The Senate’s playing field keeps getting larger and, at least so far, entirely at Democrats’ expense. Three of their seats are, to put it charitably, uphill challenges. The open seats in South Dakota and West Virginia are pretty much gone. In Montana, it’s unclear whether newly appointed Senator John Walsh is in any better position, apart from fundraising, than he was when he was just the lieutenant governor running for an open seat. Between national party committees and super PACs, the amount of money raised by the candidates and their campaigns means less than ever before. With a handful of people in each party apparently ready to spend $50 million to $100 million of their own money on behalf of their favored candidates, a lot of things that used to be important aren’t so much anymore.
Although it is getting surprisingly little attention, Democrat Carl Levin’s open seat in Michigan is a toss-up; neither of the candidates is particularly strong or well defined, but the natural advantage that a Democrat in the Motor State could be expected to have is likely offset by ugly headwinds caused by radioactive Obama and ACA numbers. The same can be said for Tom Harkin’s open seat in Iowa. In both states, the presumptive Democratic nominees have Obamacare votes to defend, but the highly problematic GOP nomination process in Iowa might well yield an exotic and unelectable contender.
Five Democratic incumbents now face tough races, Arkansas’s Mark Pryor is in the most challenging situation, followed by Kay Hagan (North Carolina), Mark Begich (Alaska), Mary Landrieu (Louisiana), and Mark Udall (Colorado). Udall became the latest addition to the list when GOP Representative Cory Gardner announced his candidacy Saturday. Also worth keeping a close eye on are Al Franken (Minnesota); Jeanne Shaheen (New Hampshire), if former Senator Scott Brown runs; and Mark Warner (Virginia), who is as strong as a Democrat can be in that state but would be in trouble in the event of a meltdown. When there is a president with numbers this bad, even incumbents who might normally be OK need to be watched carefully, particularly if there is deeply unpopular policy weighing down the party’s candidates.
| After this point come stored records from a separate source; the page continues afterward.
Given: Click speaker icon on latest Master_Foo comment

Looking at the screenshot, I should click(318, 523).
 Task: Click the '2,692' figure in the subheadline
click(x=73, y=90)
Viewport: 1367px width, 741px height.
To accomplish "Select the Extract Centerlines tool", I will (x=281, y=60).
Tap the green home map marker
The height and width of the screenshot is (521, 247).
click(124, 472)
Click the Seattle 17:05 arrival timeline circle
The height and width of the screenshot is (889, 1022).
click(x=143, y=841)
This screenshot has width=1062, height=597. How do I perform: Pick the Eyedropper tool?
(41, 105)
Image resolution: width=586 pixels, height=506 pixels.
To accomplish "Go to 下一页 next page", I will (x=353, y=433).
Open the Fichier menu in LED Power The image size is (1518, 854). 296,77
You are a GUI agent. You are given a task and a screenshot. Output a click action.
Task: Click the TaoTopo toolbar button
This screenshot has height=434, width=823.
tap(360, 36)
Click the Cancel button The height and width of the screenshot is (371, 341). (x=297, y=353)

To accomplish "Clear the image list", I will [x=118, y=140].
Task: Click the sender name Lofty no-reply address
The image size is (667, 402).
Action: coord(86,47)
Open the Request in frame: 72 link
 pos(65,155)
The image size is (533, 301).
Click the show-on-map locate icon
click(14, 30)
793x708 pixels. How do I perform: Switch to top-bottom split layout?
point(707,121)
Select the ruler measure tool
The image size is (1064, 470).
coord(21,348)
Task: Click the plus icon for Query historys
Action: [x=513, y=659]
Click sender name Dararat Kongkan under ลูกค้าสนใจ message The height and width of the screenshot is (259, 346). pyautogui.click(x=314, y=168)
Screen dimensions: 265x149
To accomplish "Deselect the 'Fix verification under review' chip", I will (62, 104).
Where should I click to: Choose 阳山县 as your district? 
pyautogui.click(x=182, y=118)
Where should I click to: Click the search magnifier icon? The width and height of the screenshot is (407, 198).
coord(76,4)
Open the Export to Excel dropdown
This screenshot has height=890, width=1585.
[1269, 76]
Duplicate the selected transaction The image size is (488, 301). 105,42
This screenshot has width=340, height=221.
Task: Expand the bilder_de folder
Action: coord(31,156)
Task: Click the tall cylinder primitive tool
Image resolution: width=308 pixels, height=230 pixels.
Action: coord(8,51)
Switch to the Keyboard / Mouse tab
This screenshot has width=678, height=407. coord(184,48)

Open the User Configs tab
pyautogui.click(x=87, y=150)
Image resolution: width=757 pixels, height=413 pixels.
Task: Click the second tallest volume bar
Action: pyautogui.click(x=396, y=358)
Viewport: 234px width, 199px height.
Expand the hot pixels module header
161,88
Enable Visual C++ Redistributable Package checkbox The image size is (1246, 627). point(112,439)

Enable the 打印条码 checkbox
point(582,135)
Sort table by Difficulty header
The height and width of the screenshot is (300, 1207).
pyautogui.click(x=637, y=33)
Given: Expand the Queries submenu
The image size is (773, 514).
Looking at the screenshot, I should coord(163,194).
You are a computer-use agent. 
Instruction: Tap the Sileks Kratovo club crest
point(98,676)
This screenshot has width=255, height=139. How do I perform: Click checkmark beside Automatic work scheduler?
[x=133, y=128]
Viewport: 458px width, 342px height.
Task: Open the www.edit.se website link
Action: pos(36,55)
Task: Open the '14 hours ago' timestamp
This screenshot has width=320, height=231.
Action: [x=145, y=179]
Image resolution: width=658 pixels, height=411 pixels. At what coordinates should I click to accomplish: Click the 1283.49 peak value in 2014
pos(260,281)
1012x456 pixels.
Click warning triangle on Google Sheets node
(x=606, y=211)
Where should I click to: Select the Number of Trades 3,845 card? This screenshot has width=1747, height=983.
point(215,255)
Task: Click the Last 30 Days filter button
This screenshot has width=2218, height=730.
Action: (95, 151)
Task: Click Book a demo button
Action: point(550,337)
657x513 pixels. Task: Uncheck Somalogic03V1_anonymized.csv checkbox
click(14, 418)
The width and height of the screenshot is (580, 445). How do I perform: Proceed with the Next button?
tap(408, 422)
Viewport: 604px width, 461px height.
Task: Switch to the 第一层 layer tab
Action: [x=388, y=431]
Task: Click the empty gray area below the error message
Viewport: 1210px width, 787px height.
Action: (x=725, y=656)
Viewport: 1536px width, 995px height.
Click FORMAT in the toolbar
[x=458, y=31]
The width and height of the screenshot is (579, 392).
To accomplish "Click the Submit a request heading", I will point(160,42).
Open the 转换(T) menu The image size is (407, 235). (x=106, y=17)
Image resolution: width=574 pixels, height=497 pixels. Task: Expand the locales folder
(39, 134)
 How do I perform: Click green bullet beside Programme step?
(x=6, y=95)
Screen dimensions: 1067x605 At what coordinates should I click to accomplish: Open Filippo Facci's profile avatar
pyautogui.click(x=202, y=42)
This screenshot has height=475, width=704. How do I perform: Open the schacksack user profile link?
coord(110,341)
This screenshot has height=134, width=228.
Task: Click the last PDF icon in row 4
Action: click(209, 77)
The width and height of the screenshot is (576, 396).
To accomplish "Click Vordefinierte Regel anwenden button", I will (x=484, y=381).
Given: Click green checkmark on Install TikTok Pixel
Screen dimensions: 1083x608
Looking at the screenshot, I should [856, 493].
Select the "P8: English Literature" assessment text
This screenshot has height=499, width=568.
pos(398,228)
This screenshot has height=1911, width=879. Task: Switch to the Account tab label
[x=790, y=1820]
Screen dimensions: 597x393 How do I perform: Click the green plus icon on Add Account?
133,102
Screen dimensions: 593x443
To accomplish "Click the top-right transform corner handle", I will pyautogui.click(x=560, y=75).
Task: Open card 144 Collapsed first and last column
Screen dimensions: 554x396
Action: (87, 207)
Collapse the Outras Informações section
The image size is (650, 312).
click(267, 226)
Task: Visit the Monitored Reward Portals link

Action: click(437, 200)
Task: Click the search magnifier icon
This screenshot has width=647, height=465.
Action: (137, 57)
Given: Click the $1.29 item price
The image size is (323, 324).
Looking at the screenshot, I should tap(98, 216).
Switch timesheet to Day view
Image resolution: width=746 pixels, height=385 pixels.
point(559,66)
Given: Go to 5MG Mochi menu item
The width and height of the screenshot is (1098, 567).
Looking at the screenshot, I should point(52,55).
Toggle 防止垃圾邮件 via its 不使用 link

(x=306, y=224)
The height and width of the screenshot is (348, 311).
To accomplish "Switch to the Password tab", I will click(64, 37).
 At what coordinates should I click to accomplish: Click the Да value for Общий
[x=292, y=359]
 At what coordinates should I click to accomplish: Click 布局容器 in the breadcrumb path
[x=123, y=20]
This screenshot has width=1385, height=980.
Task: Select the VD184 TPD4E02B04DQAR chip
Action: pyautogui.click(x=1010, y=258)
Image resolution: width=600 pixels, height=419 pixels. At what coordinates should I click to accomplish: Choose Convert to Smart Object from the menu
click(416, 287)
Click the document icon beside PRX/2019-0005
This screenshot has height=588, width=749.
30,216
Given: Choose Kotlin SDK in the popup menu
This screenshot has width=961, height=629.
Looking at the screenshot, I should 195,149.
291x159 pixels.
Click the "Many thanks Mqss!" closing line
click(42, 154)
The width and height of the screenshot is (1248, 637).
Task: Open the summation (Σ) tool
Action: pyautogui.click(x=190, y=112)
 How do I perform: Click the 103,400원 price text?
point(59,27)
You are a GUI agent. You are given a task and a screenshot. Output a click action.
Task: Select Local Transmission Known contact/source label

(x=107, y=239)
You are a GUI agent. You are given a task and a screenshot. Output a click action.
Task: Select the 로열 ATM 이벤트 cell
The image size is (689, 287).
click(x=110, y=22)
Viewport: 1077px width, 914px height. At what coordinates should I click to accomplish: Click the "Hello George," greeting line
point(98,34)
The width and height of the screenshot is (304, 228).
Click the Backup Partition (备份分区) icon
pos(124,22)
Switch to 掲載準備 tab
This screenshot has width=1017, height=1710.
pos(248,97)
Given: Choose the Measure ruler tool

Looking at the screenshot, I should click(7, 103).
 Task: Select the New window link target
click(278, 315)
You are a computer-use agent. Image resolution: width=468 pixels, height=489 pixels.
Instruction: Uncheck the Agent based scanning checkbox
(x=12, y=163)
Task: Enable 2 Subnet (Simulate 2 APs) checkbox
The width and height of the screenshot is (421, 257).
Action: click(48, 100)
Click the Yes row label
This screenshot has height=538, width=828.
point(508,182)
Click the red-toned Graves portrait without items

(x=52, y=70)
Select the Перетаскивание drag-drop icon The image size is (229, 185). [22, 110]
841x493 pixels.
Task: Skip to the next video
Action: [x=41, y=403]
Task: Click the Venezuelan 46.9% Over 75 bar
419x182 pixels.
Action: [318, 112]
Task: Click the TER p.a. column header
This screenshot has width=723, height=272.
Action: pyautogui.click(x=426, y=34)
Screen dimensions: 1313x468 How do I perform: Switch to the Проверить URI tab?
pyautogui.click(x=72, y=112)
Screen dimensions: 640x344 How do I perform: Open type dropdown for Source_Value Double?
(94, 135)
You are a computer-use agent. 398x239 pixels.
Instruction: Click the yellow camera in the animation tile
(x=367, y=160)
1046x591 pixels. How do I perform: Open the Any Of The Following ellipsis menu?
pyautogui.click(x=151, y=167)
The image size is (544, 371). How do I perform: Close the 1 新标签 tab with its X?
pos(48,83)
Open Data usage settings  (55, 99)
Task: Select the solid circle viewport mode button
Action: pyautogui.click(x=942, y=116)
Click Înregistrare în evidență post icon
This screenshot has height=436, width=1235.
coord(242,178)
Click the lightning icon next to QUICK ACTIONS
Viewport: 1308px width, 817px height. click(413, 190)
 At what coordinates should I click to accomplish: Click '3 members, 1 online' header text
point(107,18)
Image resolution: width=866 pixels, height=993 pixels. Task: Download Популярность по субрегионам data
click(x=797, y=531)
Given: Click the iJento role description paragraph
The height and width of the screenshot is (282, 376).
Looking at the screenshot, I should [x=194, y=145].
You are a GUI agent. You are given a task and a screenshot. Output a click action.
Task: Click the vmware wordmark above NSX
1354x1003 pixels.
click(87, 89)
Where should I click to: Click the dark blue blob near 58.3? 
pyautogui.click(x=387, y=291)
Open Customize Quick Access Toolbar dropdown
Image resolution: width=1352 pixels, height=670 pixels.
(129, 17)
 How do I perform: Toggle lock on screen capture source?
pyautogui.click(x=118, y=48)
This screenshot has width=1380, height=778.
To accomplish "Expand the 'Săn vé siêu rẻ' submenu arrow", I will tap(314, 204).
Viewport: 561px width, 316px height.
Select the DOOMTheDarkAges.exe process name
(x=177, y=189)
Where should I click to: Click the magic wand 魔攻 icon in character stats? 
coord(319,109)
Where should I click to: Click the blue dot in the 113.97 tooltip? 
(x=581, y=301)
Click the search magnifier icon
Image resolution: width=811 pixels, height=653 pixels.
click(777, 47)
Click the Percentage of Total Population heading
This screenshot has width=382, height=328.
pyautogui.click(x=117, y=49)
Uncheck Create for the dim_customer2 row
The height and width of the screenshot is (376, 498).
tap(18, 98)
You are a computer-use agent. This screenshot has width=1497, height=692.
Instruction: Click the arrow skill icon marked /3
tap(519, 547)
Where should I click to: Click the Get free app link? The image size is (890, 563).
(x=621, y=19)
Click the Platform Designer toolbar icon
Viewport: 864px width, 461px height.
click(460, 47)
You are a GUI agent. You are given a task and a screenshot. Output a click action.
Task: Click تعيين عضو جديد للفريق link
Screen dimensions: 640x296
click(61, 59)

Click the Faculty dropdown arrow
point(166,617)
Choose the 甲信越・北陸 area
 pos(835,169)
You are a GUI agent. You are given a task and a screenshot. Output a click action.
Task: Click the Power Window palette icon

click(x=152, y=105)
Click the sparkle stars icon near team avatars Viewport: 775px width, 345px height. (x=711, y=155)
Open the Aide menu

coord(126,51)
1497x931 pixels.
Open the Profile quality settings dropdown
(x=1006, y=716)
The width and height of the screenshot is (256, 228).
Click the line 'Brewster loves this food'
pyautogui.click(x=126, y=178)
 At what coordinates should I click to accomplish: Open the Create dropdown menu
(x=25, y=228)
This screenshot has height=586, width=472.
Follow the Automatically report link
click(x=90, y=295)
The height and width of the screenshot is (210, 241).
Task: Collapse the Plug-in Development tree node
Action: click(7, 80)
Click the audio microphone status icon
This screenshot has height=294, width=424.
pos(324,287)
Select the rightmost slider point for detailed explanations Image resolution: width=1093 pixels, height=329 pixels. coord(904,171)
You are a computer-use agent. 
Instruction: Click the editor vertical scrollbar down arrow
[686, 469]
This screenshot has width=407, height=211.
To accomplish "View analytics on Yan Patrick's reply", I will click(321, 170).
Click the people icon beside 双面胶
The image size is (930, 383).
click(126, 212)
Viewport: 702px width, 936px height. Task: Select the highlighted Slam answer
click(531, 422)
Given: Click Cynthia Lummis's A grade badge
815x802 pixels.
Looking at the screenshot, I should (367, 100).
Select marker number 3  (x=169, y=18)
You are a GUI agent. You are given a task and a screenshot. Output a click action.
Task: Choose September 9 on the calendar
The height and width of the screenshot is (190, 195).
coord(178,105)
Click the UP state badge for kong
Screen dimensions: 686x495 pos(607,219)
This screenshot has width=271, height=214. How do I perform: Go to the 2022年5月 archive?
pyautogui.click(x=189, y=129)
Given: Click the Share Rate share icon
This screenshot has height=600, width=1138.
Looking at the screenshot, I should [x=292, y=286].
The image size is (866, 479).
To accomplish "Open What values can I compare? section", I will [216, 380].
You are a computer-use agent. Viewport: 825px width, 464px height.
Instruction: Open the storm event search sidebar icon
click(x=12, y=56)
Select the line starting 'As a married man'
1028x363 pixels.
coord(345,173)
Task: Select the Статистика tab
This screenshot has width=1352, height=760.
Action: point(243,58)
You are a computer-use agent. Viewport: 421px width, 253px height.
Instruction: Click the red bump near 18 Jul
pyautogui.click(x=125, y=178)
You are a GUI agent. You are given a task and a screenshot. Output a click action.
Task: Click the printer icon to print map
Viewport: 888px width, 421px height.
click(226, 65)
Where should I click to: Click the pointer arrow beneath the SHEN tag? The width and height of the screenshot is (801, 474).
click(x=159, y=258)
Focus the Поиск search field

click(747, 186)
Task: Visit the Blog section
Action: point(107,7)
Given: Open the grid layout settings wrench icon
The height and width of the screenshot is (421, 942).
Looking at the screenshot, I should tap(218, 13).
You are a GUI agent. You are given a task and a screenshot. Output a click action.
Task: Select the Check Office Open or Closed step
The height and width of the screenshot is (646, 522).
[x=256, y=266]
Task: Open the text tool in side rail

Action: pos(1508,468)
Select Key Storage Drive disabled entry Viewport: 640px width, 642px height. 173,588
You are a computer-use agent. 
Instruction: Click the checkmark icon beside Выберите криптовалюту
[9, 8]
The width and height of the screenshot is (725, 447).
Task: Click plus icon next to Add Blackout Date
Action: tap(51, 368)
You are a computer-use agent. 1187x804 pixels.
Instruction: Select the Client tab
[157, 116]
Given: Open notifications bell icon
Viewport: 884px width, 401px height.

Many suspect that the best—or even only—chance that Democrats have of salvaging their majority is if they can pick off one or even two GOP-held seats. This would force Republicans to gross seven or even eight seats to secure the six-seat net gain needed to win the majority. The Washington conventional wisdom is that Minority Leader Mitch McConnell will ultimately prove unbeatable, but there are no data to support that notion.
The polls have the Kentucky race dead even, and being one of the most powerful and visible leaders in an institution with favorable ratings comparable to gonorrhea is no asset in this day and age. Unlike Begich, Franken, Hagan, Landrieu, Pryor, Shaheen, Udall, and Warner—or Representatives Bruce Braley and Gary Peters, the likely Democratic nominees in Iowa and Michigan—McConnell’s challenger, Kentucky Secretary of State Alison Lundergan Grimes, did not vote for Obamacare and is more associated with the Clintons than Obama. That doesn’t mean she wins, but she will be less saddled with the ACA than her counterparts in other states. I’d put Kentucky at 50-50. The other vulnerable GOP seat is in Georgia, where Saxby Chambliss is retiring. The state leans Republican, but an exotic GOP nominee could make things very interesting, and Michelle Nunn, the CEO of Points of Light and the daughter of former Democratic Senator Sam Nunn, is proving to be one of the party’s strongest recruits this cycle, and she is running without a paper trail of votes.
It’s far too soon to say that Democrats’ Senate majority is history. In 2012, their situation looked pretty grim at this juncture, too, but the GOP self-destructed and nominated the wrong people in a couple of states, and ended up losing three seats.
Still, at this point, it sure looks to be a very ugly year for Democrats on Capitol Hill.